▶ Material for the task
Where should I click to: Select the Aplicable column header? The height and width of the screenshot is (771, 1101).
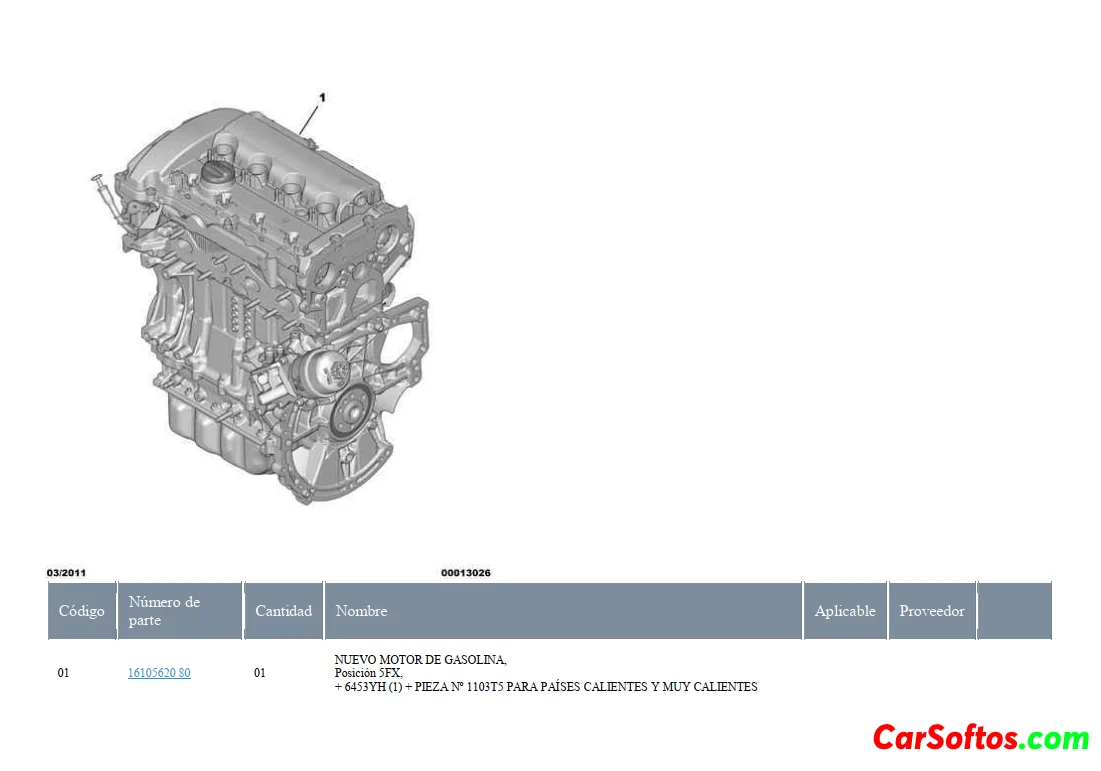pyautogui.click(x=844, y=611)
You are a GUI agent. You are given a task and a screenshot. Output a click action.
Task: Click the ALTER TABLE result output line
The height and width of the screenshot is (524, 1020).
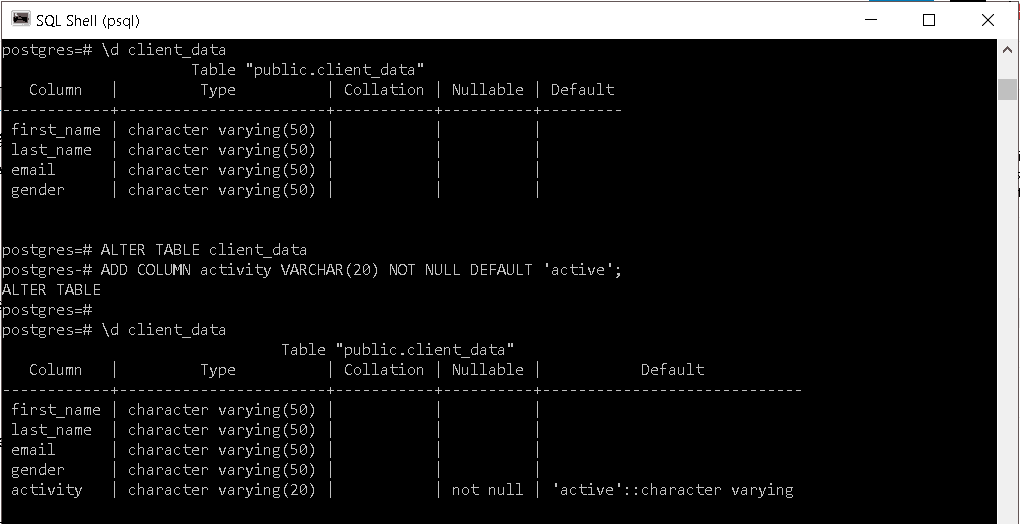(51, 290)
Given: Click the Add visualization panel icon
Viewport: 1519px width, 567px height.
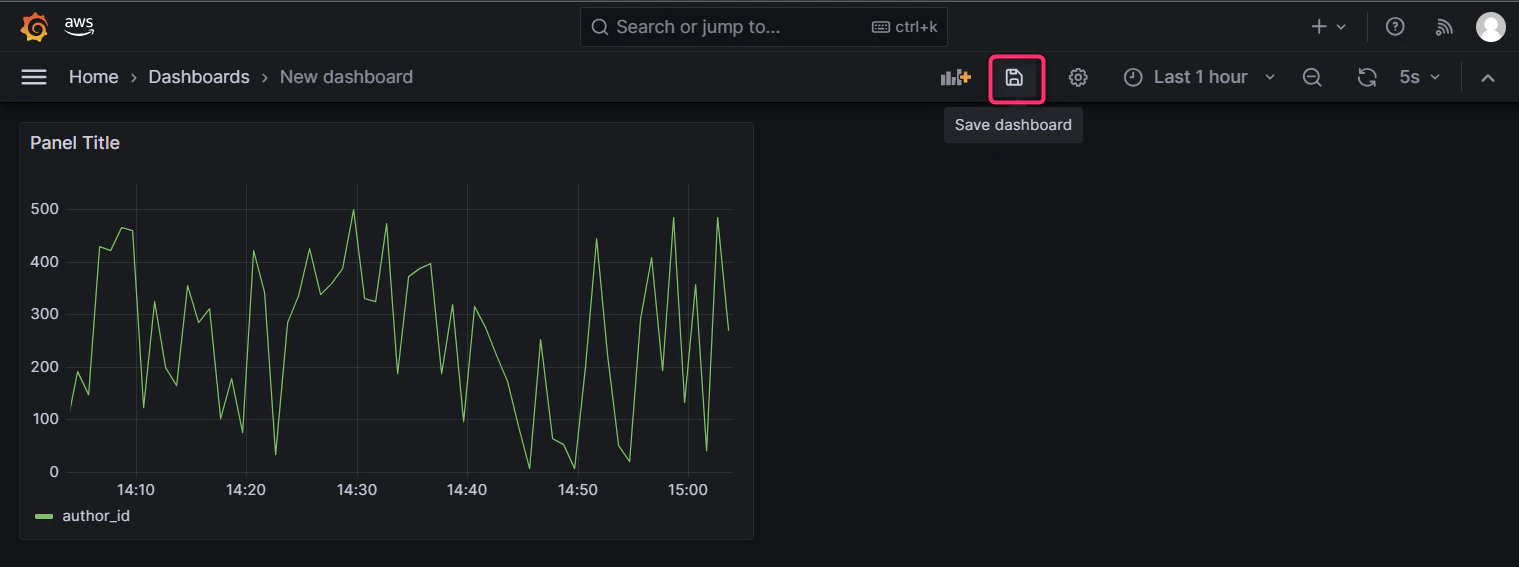Looking at the screenshot, I should click(x=956, y=77).
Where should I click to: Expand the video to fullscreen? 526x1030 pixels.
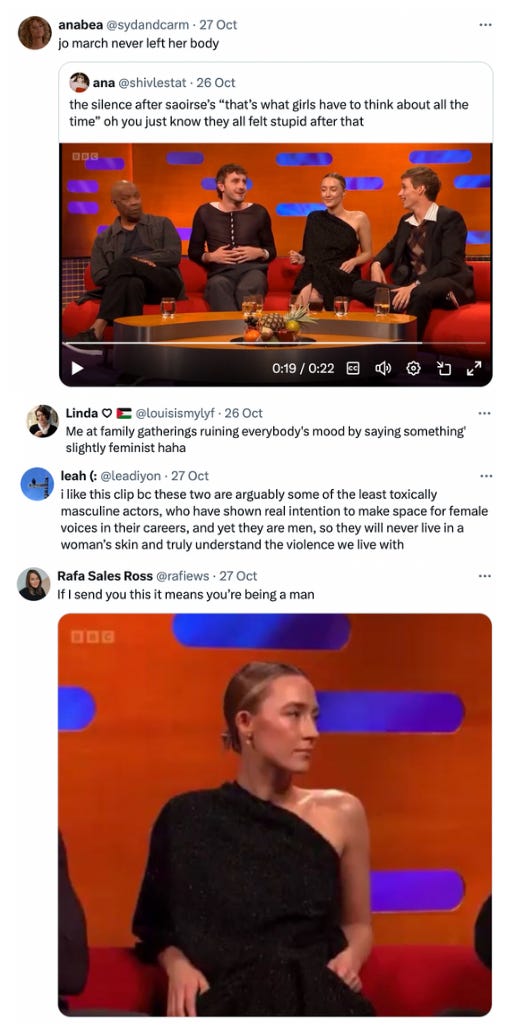point(473,369)
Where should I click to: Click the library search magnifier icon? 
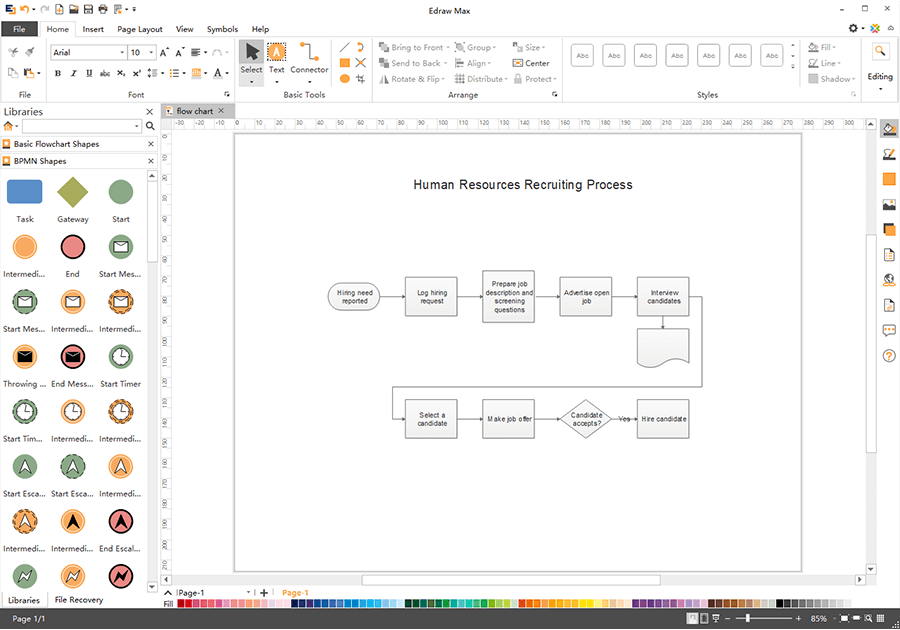click(151, 127)
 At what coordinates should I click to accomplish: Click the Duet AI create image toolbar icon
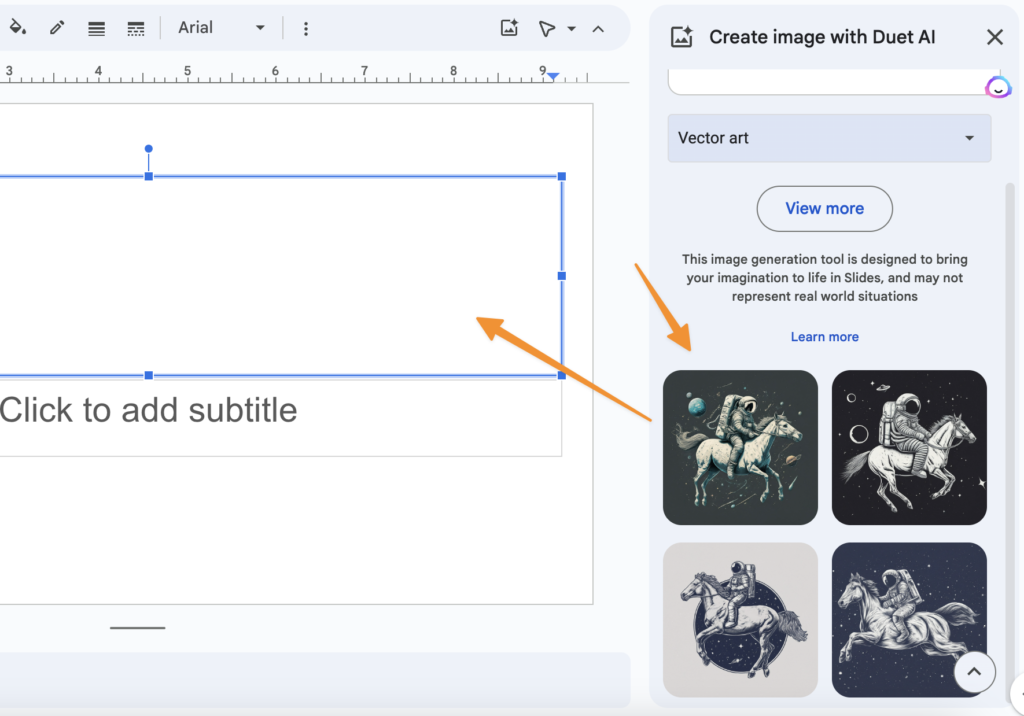pyautogui.click(x=509, y=28)
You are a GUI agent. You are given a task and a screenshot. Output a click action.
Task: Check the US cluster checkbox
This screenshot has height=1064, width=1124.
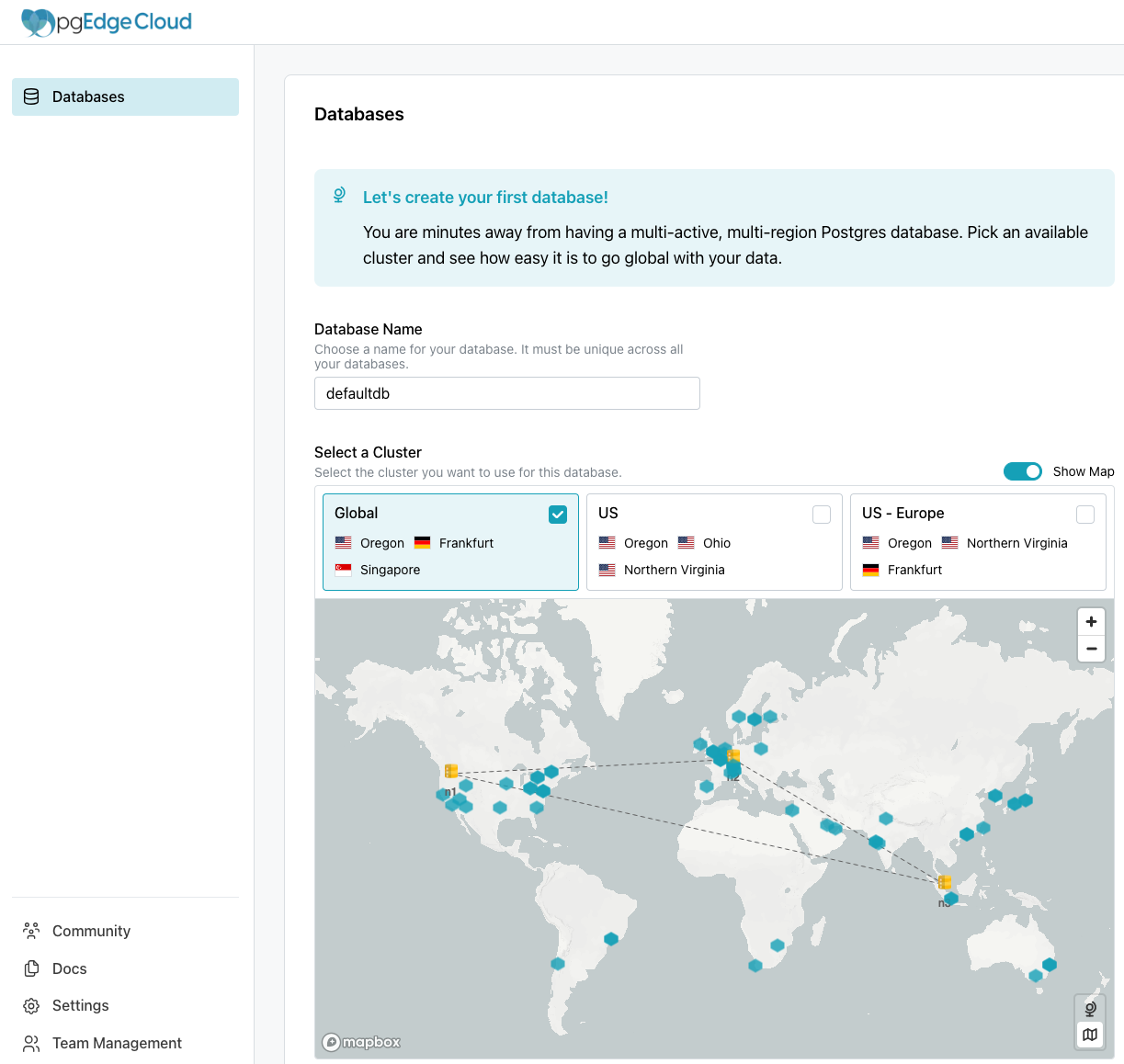pyautogui.click(x=822, y=515)
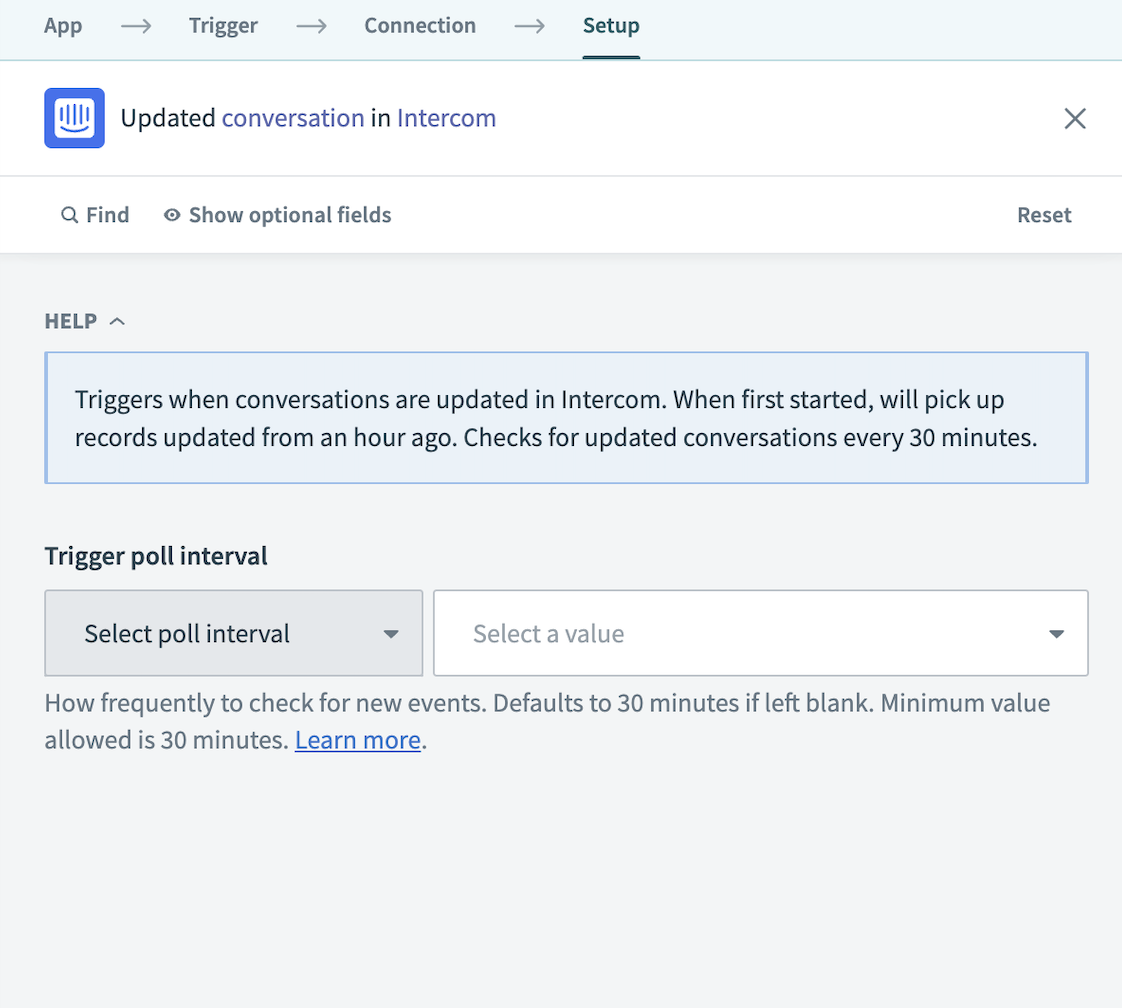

▶ Assigned task
Each line from the one containing "Where should I click to: Expand" through the last line of the entries above is to be extracted exactly. Pictures are not part of the copy.

▶ Problem solution
Where should I click to: Expand the video to fullscreen? 526x1030 pixels.
point(473,369)
Where should I click to: Click the library search magnifier icon? 
click(151, 127)
 At what coordinates should I click to accomplish: Click the Duet AI create image toolbar icon
pyautogui.click(x=509, y=28)
You are a GUI agent. You are given a task and a screenshot. Output a click action.
Task: Check the US cluster checkbox
This screenshot has height=1064, width=1124.
pyautogui.click(x=822, y=515)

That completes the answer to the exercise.